Do you really need calcium?

Why are we advised to take calcium supplements?

Men and women are advised to take calcium because it has been shown to reduce blood pressure modestly. Women, in particular, can stall the deterioration of bone strength (mineralization) by taking calcium supplements, 1200-1300 mg per day, and eating calcium-rich foods like dairy products.

Is that all true?

It is true insofar as we remain vitamin D deficient. A funny thing happens when you fully replete vitamin D: Intestinal absorption of calcium as much as quadruples. That means your body will efficiently absorb the calcium in broccoli and spinach.

Is it still necessary to force-feed your body megadoses of calcium once vitamin D has been repleted? I don’t think so.

While the evidence is indirect, several observations point towards the lack of necessity of calcium once vitamin D is addressed.
For instance:

Women who take calcium, 1200 mg per day, with vitamin D, 800 units per day, double their five-year risk for heart attack, according to a New Zealand study.

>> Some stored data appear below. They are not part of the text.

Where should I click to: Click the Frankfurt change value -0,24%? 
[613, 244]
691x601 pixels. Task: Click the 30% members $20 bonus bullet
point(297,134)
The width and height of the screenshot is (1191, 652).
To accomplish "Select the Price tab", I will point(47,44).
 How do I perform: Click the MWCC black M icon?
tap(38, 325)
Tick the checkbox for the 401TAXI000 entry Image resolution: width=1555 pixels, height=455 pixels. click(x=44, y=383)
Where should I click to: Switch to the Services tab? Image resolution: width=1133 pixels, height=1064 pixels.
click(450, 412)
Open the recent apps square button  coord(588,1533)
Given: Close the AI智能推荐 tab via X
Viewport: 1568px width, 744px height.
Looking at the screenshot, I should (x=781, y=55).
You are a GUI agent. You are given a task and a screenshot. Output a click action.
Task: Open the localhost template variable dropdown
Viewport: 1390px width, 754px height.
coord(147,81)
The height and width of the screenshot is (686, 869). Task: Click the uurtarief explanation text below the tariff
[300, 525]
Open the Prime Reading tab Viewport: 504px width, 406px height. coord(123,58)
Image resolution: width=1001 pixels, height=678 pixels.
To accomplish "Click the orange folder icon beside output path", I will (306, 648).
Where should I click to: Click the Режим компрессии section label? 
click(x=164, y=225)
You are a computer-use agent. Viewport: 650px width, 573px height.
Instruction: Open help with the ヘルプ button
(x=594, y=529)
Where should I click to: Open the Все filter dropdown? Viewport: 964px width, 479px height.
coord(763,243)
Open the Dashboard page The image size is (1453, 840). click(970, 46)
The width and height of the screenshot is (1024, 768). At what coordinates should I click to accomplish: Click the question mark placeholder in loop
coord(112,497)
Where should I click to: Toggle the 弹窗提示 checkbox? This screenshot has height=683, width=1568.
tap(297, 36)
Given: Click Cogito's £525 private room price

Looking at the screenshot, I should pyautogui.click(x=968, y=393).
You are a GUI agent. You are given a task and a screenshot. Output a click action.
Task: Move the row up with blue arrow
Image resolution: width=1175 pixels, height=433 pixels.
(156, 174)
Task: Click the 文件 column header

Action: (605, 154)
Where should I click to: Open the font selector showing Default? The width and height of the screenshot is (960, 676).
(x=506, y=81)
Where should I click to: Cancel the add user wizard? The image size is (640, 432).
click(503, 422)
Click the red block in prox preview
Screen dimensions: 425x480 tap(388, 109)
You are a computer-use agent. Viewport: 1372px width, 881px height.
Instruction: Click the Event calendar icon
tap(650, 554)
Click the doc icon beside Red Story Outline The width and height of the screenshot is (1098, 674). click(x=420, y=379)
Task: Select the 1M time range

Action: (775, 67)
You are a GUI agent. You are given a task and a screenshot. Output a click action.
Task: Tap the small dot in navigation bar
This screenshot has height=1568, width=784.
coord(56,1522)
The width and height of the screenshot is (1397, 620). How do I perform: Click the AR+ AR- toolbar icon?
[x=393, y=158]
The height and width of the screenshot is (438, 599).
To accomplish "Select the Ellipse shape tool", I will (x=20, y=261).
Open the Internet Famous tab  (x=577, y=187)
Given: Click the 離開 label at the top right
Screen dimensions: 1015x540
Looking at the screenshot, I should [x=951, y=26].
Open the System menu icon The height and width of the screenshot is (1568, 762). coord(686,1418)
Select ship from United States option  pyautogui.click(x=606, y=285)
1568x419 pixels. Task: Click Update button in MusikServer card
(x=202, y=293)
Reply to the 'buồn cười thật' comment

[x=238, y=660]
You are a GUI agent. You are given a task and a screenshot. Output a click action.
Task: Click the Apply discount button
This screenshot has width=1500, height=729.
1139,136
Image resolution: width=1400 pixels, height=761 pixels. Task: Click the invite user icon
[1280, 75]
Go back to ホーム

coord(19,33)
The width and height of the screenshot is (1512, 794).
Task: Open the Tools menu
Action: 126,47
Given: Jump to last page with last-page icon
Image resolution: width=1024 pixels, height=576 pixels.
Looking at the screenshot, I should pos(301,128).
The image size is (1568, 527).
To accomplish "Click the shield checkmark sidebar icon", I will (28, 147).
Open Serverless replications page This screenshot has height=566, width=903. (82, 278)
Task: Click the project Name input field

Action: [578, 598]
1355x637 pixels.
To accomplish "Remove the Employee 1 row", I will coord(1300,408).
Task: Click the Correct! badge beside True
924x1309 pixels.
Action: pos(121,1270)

Men who take calcium, 1200 mg per day, with vitamin D, 800 units per day, also may substantially increase heart attack risk.

Bone density increases more with vitamin D than with calcium. Calcium may not even be necessary to increase bone mineralization, since there are data to suggest that vitamin D can accomplish this by itself.

Calcium suppresses parathyroid hormone, PTH. That is, in fact, how calcium stalls (usually does not reverse) bone mineral loss-not by adding calcium to bone, but by suppressing PTH release. (PTH causes bone demineralization.) Vitamin D suppresses PTH to a far greater degree than calcium.

What is needed is a broad reconsideration of the advice everyone is getting to take calcium. In an age when more and more people are appreciating the power of vitamin D supplementation to achieve normal blood levels, there may be danger ahead for those who fail to address their calcium overdosing.